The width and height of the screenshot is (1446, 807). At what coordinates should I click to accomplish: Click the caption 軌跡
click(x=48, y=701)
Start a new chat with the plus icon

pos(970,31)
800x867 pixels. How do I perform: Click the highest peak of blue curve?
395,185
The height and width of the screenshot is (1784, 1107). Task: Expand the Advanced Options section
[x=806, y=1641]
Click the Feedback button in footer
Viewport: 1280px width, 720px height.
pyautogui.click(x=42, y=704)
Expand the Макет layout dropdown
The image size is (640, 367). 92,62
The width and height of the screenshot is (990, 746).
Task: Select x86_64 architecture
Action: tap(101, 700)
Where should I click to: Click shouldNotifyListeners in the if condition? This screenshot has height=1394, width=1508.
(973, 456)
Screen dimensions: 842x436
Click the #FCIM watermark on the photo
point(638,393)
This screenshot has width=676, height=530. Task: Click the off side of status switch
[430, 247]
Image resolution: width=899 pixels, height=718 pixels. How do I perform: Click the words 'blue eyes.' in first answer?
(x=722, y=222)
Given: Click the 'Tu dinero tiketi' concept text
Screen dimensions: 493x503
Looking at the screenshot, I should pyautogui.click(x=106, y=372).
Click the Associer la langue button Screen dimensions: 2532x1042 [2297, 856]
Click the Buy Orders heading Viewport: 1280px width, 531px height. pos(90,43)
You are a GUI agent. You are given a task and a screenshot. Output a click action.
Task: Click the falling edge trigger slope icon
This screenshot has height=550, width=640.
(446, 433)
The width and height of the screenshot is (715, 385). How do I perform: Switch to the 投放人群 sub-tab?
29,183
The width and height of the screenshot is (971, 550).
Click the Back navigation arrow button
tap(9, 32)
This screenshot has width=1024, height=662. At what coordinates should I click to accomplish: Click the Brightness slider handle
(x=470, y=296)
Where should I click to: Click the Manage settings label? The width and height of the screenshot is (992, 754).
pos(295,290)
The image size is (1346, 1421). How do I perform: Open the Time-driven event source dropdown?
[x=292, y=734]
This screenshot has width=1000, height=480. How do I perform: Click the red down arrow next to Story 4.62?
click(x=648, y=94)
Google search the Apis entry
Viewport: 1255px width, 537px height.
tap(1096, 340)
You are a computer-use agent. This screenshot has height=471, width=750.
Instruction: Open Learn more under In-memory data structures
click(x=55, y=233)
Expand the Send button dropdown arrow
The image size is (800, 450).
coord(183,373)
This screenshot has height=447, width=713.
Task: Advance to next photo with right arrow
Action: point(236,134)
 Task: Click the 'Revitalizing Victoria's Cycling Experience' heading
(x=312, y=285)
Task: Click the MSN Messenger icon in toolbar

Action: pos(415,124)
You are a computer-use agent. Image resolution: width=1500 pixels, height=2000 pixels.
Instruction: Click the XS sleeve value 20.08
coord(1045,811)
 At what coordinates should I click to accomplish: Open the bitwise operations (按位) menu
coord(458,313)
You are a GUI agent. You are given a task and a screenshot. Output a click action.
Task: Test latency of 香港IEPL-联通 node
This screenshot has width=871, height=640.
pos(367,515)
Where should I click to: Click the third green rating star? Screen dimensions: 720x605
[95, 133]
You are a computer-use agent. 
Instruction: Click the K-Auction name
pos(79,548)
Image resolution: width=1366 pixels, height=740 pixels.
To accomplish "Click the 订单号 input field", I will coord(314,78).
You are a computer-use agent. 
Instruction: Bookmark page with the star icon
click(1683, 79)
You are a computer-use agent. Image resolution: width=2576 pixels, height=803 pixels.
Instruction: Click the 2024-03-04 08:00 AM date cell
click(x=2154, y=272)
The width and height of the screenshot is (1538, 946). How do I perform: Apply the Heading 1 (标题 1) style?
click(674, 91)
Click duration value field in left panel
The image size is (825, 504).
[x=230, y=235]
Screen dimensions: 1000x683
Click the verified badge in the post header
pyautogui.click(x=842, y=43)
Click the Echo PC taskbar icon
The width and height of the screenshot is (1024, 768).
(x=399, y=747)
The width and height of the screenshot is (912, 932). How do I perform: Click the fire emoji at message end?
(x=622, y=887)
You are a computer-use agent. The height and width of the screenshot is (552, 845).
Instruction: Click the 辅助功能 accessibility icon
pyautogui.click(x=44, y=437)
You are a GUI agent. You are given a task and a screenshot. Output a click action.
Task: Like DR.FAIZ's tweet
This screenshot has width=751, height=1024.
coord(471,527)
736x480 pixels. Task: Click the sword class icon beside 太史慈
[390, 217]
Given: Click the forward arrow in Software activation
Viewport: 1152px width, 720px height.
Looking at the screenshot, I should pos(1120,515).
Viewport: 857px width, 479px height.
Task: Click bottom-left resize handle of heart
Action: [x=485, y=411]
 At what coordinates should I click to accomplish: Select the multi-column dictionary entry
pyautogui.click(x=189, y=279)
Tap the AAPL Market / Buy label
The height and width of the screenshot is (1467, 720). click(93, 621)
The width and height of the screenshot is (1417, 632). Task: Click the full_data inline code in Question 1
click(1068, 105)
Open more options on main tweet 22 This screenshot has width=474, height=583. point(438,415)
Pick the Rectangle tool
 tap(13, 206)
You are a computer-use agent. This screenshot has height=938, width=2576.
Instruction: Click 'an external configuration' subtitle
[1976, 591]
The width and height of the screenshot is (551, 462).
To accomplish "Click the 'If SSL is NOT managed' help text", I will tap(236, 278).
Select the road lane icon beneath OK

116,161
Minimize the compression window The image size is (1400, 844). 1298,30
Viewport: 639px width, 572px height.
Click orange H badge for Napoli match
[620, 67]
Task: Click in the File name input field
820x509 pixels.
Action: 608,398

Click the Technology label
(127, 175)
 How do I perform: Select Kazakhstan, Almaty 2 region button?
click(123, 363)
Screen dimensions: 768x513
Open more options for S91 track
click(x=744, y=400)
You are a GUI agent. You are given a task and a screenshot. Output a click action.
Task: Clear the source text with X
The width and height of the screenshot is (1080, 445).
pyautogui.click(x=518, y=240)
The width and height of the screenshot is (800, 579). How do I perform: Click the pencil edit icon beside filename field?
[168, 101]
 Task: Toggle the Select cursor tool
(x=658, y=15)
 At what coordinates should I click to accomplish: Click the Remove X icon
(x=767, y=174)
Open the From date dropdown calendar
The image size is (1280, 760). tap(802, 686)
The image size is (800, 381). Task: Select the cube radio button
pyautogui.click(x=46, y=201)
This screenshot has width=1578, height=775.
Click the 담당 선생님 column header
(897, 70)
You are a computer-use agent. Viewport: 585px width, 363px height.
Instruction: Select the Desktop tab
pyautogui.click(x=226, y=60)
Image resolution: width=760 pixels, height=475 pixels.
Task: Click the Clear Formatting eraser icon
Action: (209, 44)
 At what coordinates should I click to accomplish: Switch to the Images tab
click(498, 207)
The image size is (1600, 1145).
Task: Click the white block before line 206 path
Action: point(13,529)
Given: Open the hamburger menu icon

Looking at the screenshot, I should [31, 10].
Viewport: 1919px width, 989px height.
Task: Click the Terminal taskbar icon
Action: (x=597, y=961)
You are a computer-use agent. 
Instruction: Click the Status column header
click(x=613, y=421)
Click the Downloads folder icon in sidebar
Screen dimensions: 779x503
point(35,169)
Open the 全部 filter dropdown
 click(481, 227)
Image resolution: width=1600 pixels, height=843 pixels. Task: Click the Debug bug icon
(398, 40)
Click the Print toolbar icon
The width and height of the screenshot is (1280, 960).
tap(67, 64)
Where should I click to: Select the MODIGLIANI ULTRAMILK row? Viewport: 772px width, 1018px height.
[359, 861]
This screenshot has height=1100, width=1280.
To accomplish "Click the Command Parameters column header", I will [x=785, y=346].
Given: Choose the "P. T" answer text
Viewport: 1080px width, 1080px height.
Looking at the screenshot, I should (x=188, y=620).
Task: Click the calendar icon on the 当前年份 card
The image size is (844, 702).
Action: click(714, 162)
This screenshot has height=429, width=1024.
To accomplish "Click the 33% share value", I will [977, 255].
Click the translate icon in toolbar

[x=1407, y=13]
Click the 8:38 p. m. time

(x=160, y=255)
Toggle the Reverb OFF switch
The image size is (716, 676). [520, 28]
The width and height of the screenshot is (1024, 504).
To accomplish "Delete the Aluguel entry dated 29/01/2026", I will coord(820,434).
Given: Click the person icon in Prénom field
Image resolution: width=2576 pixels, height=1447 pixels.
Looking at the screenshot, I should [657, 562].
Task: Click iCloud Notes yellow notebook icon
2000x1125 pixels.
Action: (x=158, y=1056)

▬▬▬▬▬▬

● GOAL OF THE EXERCISE: The lines to copy are those in the listing that contain the word "input".

● WRITTEN ANSWER:
To accomplish "Click the 订单号 input field", I will coord(314,78).
Task: Click in the File name input field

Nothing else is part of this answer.